Estelle Morris, Secretary of State for Education, has been under pressure from headteachers and curriculum advisers to take science out of the core curriculum, allowing pupils to drop it at 14.
But Ms Morris is determined to create a "new generation of scientists" to try to put Britain at the cutting edge.
A green paper, to be published on Tuesday, rejects the idea of scrapping compulsory science for 14-year-olds. Instead it seeks to strengthen its importance in a new Applied Science GCSE exam, which will be sat for the first time in 2004. The next wave of specialist schools will be Science Colleges. Vocational education and training will also get enhanced status.
"Estelle's strong feeling is that this is very, very important for the economy," a senior source at her department said. "More and more careers now have an underpinning of science and science is the foundation of the skills gap we have so it is important to continue with it."
Some 2,000 teenagers apply for special permission to drop out of science each year. But those who do take the subject do well. Forty per cent get A-C grade GCSEs and an OECD study published in December ranked Britain fourth in the world for scientific literacy.
But Ms Morris was urged by the Quality Curriculum Authority to drop science from the core curriculum, while the National Association of Head Teachers made it clear last week it was "not persuaded" science should remain, particularly if the system was moving towards an "English baccalaureate" which would limit the number of core subjects to a minimum.
What has emerged is a wide-ranging review of education for 14 to 19-year-olds, aimed not just at improving academic standards, but in preparing young people for working life.
The Government wants to make science teaching more relevant to modern working life and hi-tech industry.
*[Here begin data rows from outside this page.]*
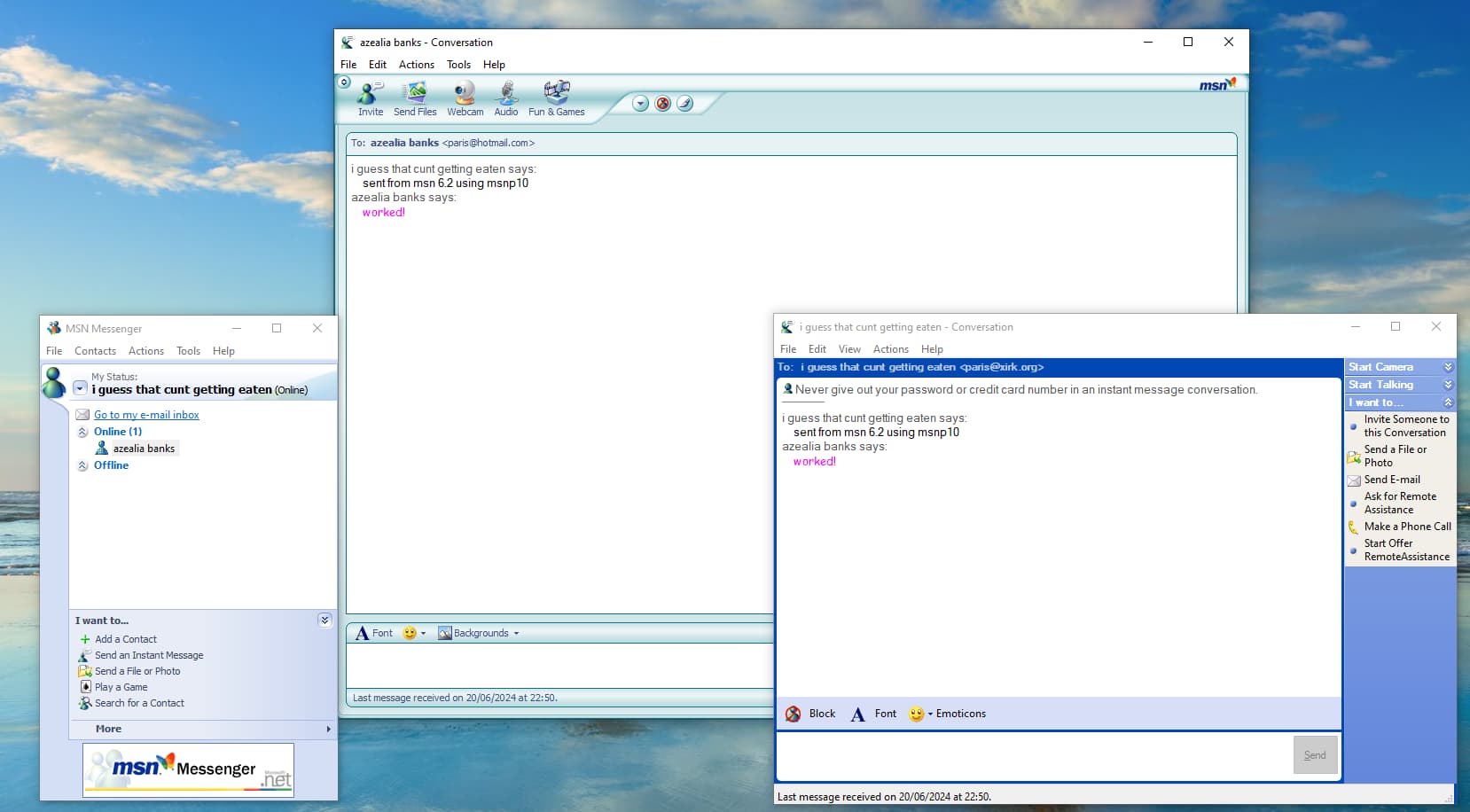Click the Go to my e-mail inbox link
This screenshot has height=812, width=1470.
(x=146, y=415)
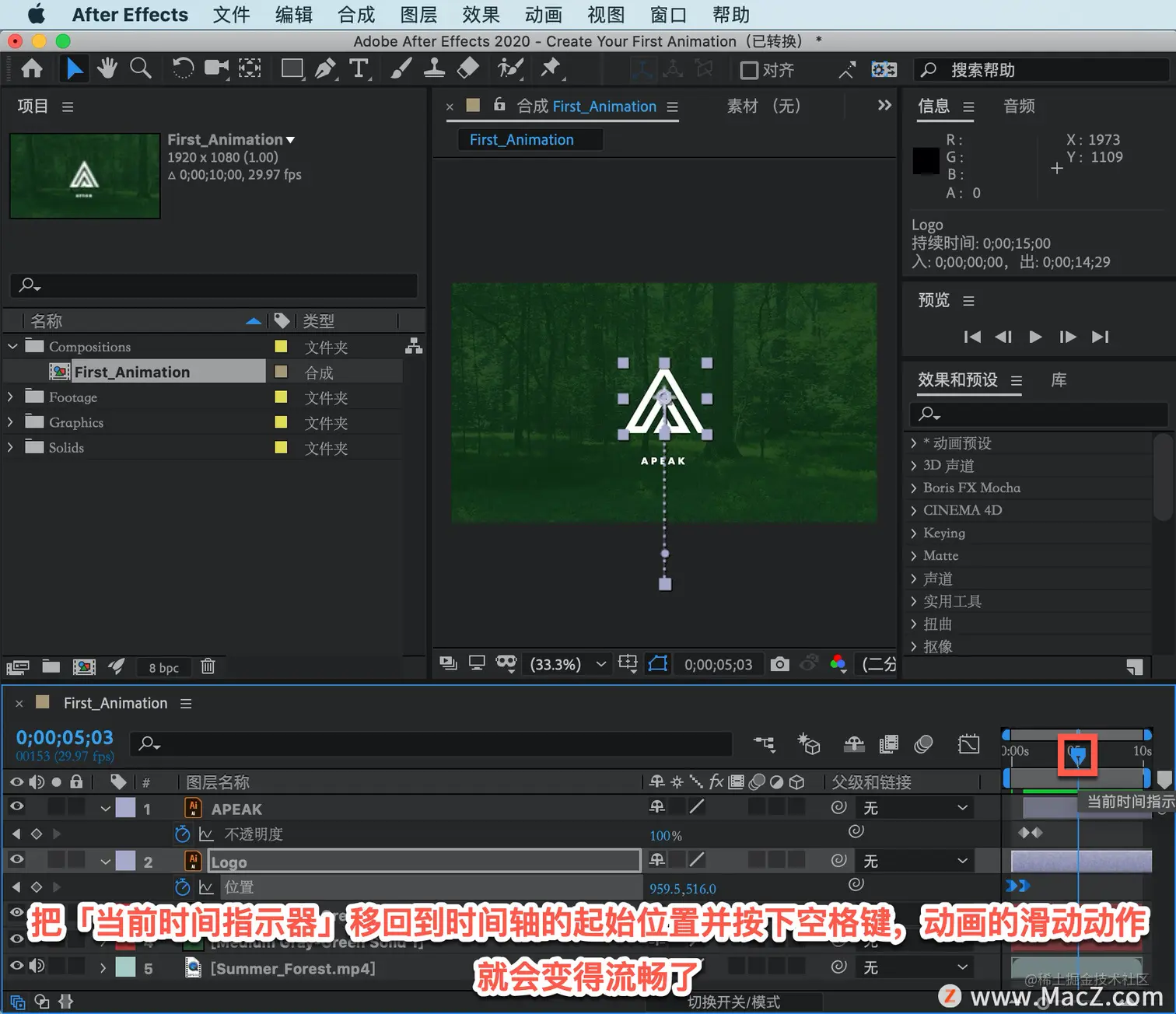Play the preview with play button
The image size is (1176, 1014).
(1035, 337)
It will form part of a planned "vocational renaissance" by tailoring education to suit talented youngsters who did not want to follow a traditional academic path.
"It's aimed not just at theoretical science but training for science-related working," the DFES source said. Wider vocational education will also be expected to improve its focus and standards so "it's not just carpentry and brick laying, it's about rewarding people with highly paid careers".